Он улыбнулся, но как-то невесело. Сунув руку назад, он достал темные очки из-за ворота, надел их, чтобы я не видела, какие у него недовольные глаза.
— Я не хочу убивать Олафа до того, как он нам поможет поймать этих гадов. — Очень было в его манере — сказать, что не хочет убивать Олафа до того, а не вообще не хочет убивать. Не хочет убивать, пока тот полезен. — Ладно, езжай сострадать своей Карлтон. Я попытаюсь послать с тобой Ньюмэна, а ты попытаешься их обоих оставить в больнице.
— Он не был бесполезен в лесу, Эдуард.
— Нет, но он новичок, только что с курсов. Это значит, он не привык к нашей свободе в обращении с правилами.
— Никто не обращается с правилами так свободно, как мы.
— Неправда. Маршалы прежних времен — сплошь и рядом.
Я подумала и согласилась:
— Совершенно верно.
— Вот если включить Бернардо и Олафа, тогда никто так не насилует правила, как мы.
— Включу, — улыбнулась я.
И он тоже улыбнулся.
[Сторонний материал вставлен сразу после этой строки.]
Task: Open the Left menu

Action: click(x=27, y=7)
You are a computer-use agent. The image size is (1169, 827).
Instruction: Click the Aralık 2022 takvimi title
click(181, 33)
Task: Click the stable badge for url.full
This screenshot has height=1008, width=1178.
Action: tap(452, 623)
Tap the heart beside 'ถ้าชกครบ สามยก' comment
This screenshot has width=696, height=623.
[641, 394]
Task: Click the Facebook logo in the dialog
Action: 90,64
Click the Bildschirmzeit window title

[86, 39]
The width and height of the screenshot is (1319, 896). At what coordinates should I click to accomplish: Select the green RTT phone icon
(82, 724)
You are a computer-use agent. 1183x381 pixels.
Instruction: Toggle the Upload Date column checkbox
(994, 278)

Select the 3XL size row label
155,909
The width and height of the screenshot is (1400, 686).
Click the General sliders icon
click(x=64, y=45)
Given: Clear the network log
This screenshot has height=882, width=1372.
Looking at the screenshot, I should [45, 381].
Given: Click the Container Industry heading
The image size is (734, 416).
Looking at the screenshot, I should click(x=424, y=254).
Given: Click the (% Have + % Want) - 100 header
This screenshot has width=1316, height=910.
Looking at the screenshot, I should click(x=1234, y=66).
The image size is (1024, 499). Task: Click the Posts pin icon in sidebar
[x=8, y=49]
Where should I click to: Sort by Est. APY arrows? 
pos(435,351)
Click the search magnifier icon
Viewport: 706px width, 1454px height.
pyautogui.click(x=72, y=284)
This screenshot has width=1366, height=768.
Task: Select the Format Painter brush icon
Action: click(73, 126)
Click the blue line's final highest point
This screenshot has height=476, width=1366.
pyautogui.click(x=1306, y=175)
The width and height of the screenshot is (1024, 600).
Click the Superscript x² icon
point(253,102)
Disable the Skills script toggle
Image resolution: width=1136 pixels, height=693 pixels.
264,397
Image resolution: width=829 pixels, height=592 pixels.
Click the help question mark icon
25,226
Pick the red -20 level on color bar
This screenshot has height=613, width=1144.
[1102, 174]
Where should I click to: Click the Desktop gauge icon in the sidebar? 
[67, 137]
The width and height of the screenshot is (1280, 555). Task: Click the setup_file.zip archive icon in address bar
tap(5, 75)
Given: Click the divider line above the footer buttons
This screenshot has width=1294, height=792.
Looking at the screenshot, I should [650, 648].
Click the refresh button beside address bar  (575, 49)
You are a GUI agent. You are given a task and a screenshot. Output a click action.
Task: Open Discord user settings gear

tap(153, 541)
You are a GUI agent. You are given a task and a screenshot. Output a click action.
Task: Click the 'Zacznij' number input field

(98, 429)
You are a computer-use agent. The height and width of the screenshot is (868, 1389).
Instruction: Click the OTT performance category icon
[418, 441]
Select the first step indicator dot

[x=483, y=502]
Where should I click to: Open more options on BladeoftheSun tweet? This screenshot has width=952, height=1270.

Интересно, улыбнулись ли глаза за темными очками.
— Ладно, иди теряй время в больнице, а я буду выслеживать злых и страшных вампиров.
И он двинулся прочь.
— Эдуард! — окликнула я его.
— И ты прости, но пока я не буду знать намерений Олафа относительно тебя, я не хочу, чтобы ты была не рядом со мной.
Я дотронулась до его руки, отчего он посмотрел на меня.
— Ты и правда сильнее опасаешься того, что меня похитит Олаф, нежели… Те-Кого-Нельзя-Называть?
Он сделал, очень глубокий вдох, выдохнул медленно и старательно, потом кивнул.
— Они дадут Злобной Твари Мира завладеть моим телом, Эдуард. Это было бы хуже смерти.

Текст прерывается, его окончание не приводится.